Surfer turned author John Lane writes book, Going Back for the Back Beat, at 70

PUBLISHED: Surfer turned author John Lane with his wife Mary at their Nelson Bay home and the book Going Back for the Back Beat.
PUBLISHED: Surfer turned author John Lane with his wife Mary at their Nelson Bay home and the book Going Back for the Back Beat.

John Lane is a lifelong surfer who worked his days as a storeman.

Fifteen years ago he met Mary Attard, a fitness fanatic, and the married couple decided on a "seachange" moving from Sydney to Nelson Bay.

Two years ago, John, then aged 68, had a life-changing light bulb moment.

"I was standing at the sink drying the dishes actually, ready to go for a surf when this idea came to me like a flash out of nowhere. I don't even know how to explain it. I couldn't understand what was happening," he said.

A rock music history buff, Lane imagined what would happen if a modern day rockabilly band, which he called Freightrain Hobos, was transported back in time to 1953 and into the lives of musicians such as Carl Perkins and Roy Orbison prior to their journey to fame.

And so the seeds were planted for what would become Lane's first ever published book titled 'Going Back for the Back Beat'.

"The Hobos are a red-hot trio struggling with their music and their personal lives," Lane said. "Lead singer Ethan is convinced through repetitive time warp experiences that their music has origins in the past and a connection with the early rockabilly legends."

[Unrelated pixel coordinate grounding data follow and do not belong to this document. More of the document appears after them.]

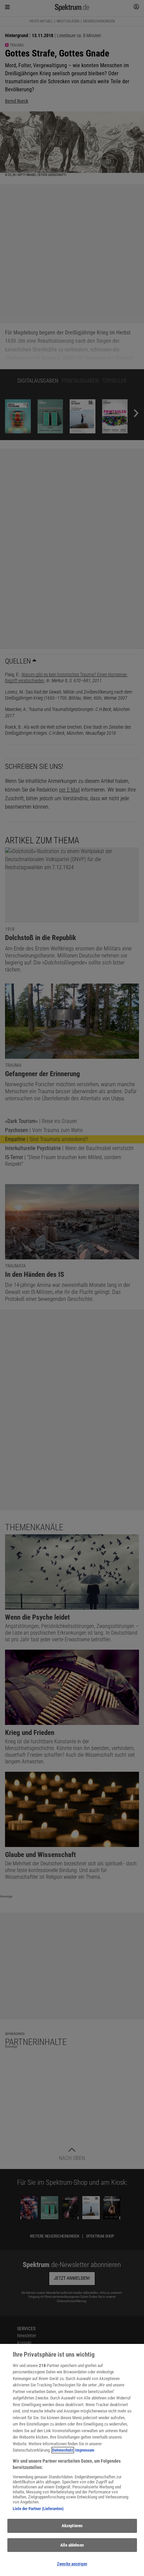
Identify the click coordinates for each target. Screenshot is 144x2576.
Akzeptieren (72, 2525)
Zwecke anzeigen (72, 2563)
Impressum (84, 2450)
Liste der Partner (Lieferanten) (38, 2508)
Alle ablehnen (72, 2545)
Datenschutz (62, 2450)
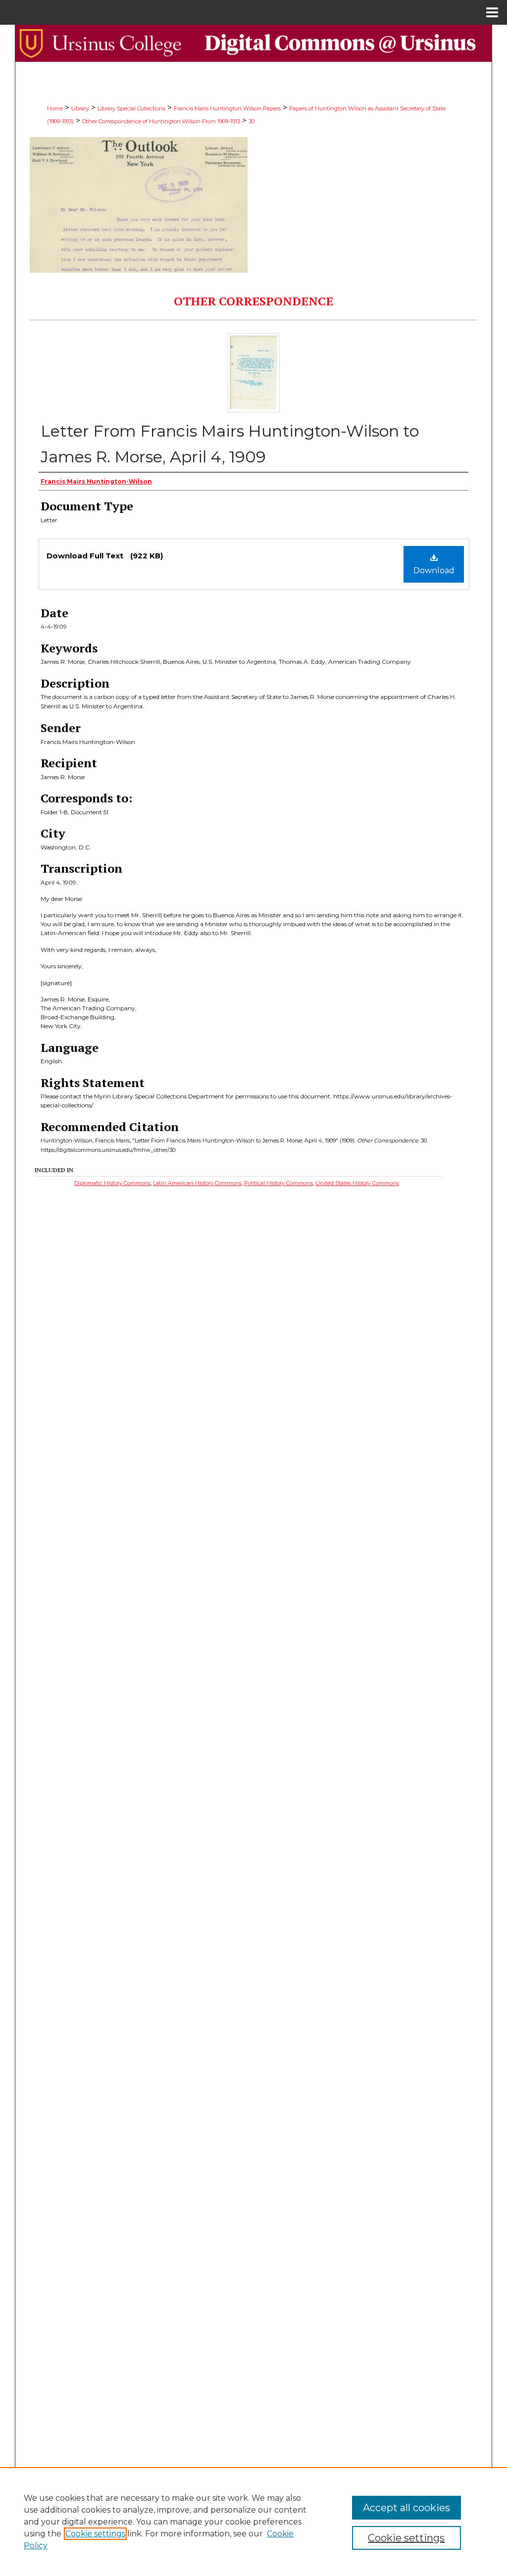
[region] (253, 2521)
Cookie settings (95, 2533)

The draft took just six months to write, with Mary employed as head researcher while John tapped away on his computer, and nearly two years to publish.

"We were pleasantly shocked to have our first draft accepted by London-based publishers Austin McAuley," Lane said.

"I had no idea the proof reading and editing would take so long ... the whole process of a script going backwards and forwards to London and back prolonged the print date. But it was worth the wait ... just to receive the first printed copy was beyond my wildest expectations."

The book has piqued Lane's enthusiasm for writing and he has prepared drafts for two more books exploring the 1960s.

Port Stephens residents can meet John and Mary Lane at a book reading to take place at Tomaree Library on Friday, July 5, from 10am, where copies of the book will be sold for $20 with a portion of the proceeds being donated to the Tomaree Breast Cancer Support Group.